At some point in the tale, our bouncing baby boy Óláfr converted to Christianity, which makes this next part extremely interesting.

 

Later in his saga (chapter 106, titled “Óðinn came to King Óláfr with deception and wiles”), Óláfr is visited by Odin, who speaks to him of kings of old and asks which among them he would prefer to have been if he could choose. 

 

Óláfr says that he would not prefer to be any heathen man, king or otherwise, although eventually he admits to liking the legendary hero Hrólfr Kráki.  But when he recognizes Odin, he throws a prayer book at the god.

 

The chapter then reveals Óláfr’s feelings about the possibility of reincarnation:

It is said that on one occasion, a retainer of the king, who isn’t named, asked King Olaf as he was riding with his household next to the mound of Olaf Geirstadalf: “Tell me, lord, whether you were buried here.”

The king answered him: “My spirit (ǫnd) never had two bodies, and it will not have them, not now and not at the Resurrection.
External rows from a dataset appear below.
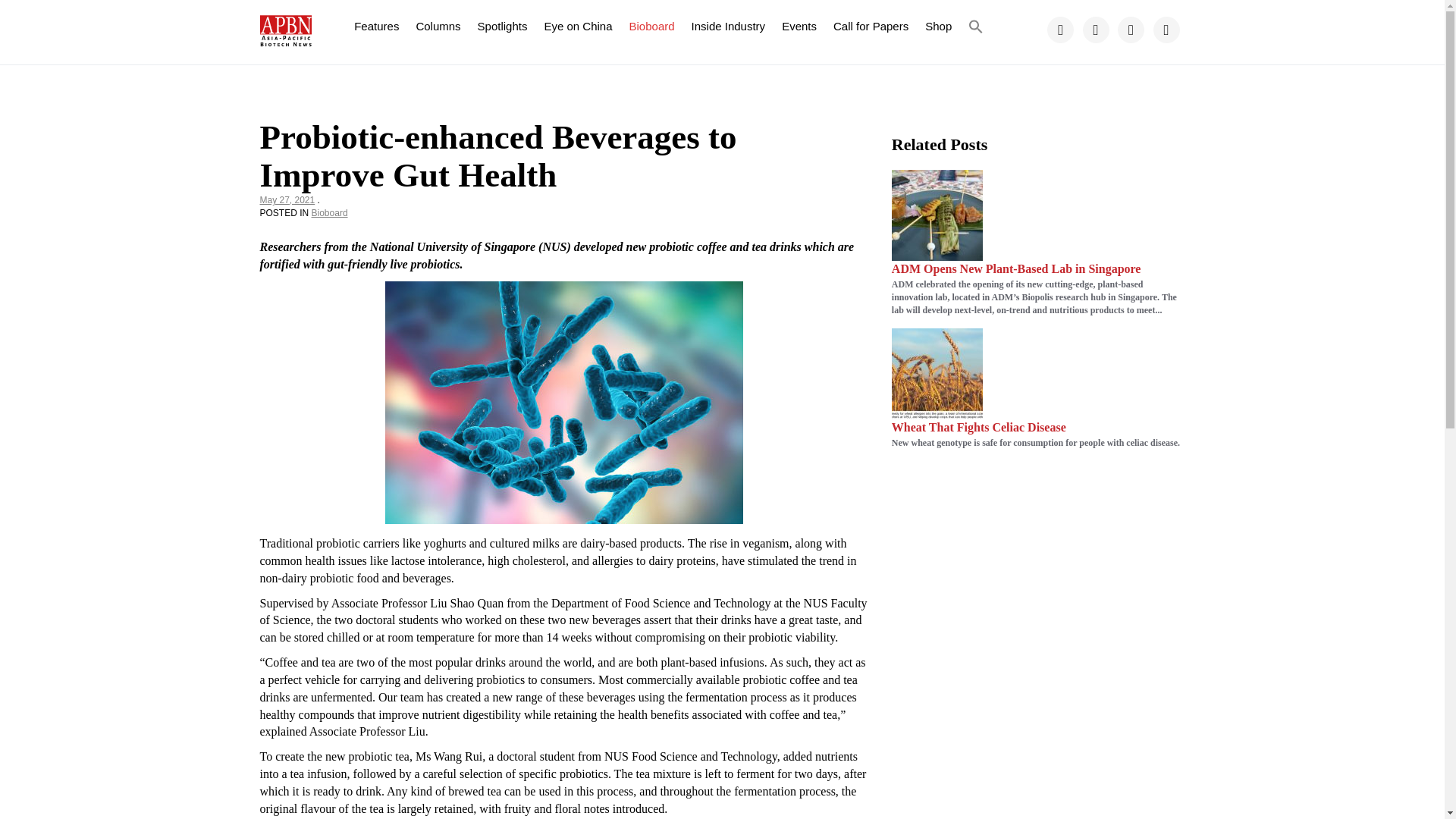
Spotlights (501, 26)
May 27, 2021 (286, 199)
Bioboard (329, 213)
Features (376, 26)
Bioboard (651, 26)
Eye on China (577, 26)
Shop (938, 26)
Events (799, 26)
Events (799, 26)
Call for Papers (871, 26)
Shop (938, 26)
Call for Papers (871, 26)
Columns (437, 26)
Features (376, 26)
Inside Industry (728, 26)
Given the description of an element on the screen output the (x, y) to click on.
And if I say something else, then the correct catholic faith is not in me.”

Then the retainer said, “People have said that when you came to this place, you said, ‘Here we were, and here we fared.’ “

The king answered, “I have never said that, and I will never say that.” And the king was greatly troubled in his mind, and he spurred his horse at once and fled from the place as quickly as he could.
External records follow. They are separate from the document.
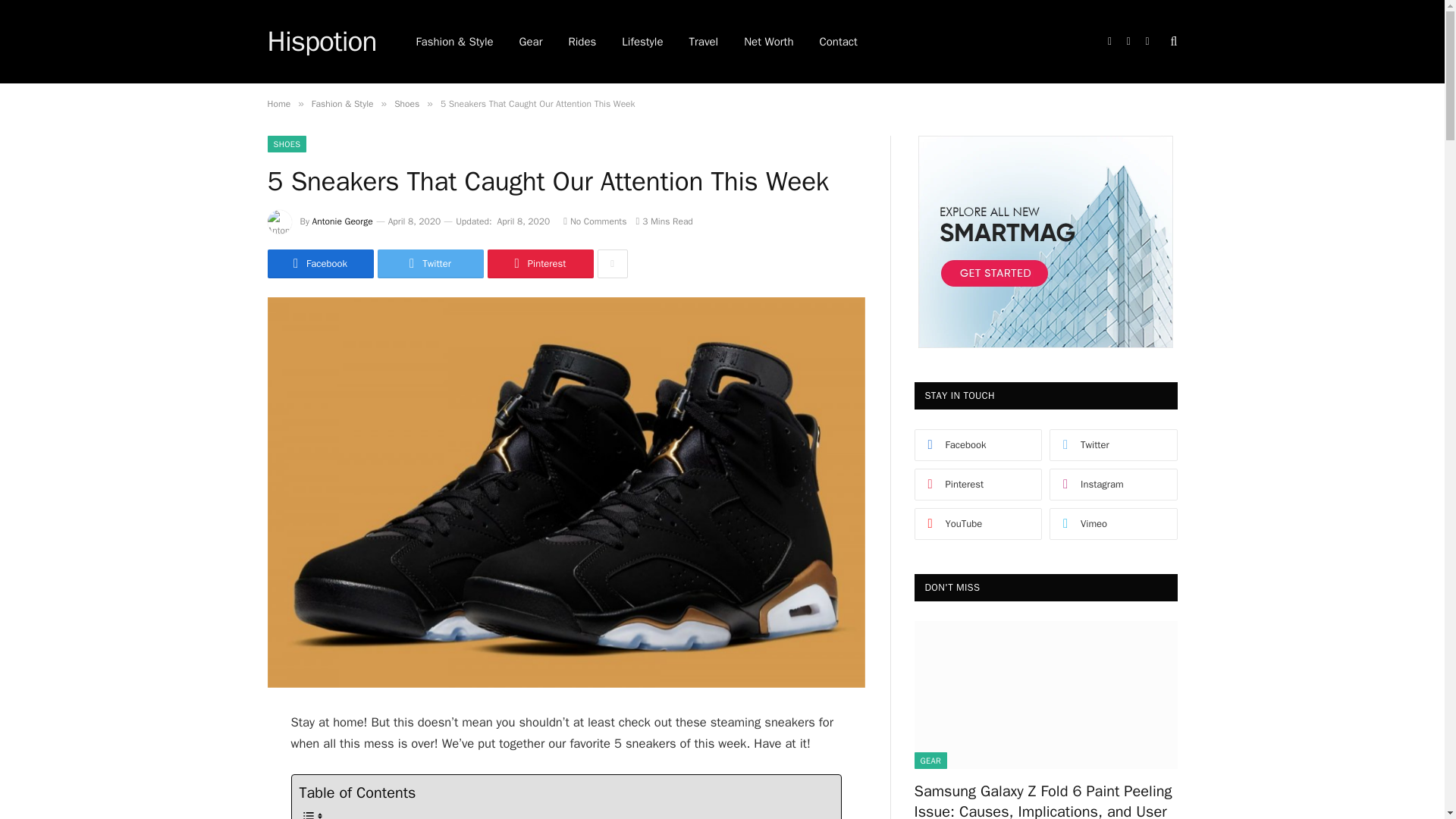
Share on Facebook (319, 263)
Facebook (319, 263)
Hispotion (320, 41)
Hispotion (320, 41)
Share on Pinterest (539, 263)
Twitter (430, 263)
Shoes (406, 103)
Home (277, 103)
No Comments (594, 221)
Posts by Antonie George (342, 221)
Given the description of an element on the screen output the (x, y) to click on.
As Hilda R. Ellis comments, “Here the belief in rebirth seems to be clearly expressed, all the more convincingly because of the Christian king’s determined denial of it later on” (Road to Hel, p. 139). The argument here is that “the King doth protest too much” and that such a remark would only be delivered that way if the belief in rebirth were already a widespread Heathen belief that Olaf, as a Christian, would have to deny.

What Heathens Today Believe about the Afterlife

My belief is that death is just another step in the journey. I believe that life, like time, is cyclical and not linear. We live many lives, with the soul learning from each life. I also believe that individual souls can dwell with their patron deities should those deities invite them to their halls. Otherwise, the soul goes to Hel where it rests in between lives and reviews the experiences it went through. 

—Alex LaFountain

Specifically, my wishes involve natural burial with a few “grave goods” in the form of small, biodegradable gifts for some of my spiritual family: sort of like bringing presents in a suitcase while traveling. I enjoy life and plan to keep living it, but having a loving bond with these deities, including with Death Herself, helps ease the unavoidable fact of mortality.

—Bat Collazo

Hel is a place of rest, of peace, and I do not believe the realm to have any army that will rise for a literal carrying out of the Ragnarok. In life there is strife enough, and in death we might know peace, nourished by the renown we have gathered and the lineage of our descendants.

—Torolf Brucesson

The paradox for the polytheist is that we wish to preserve the plurality and diversity of our gods and god-homes. My instinct is that, in the greater reality, it’s possible to inhabit both the individual afterlives of our religious traditions, such as Valhǫll and Sessrumnir and Paradise and the Summerlands, while at the same time sharing a common ground where the reality of our interdependence is more mystically obvious than it is here in Midgard. It would probably be more correct to say we’re already “dead”, and we always have been, we just get temporarily blinded to that life so that we can get on with the business of being human for a while.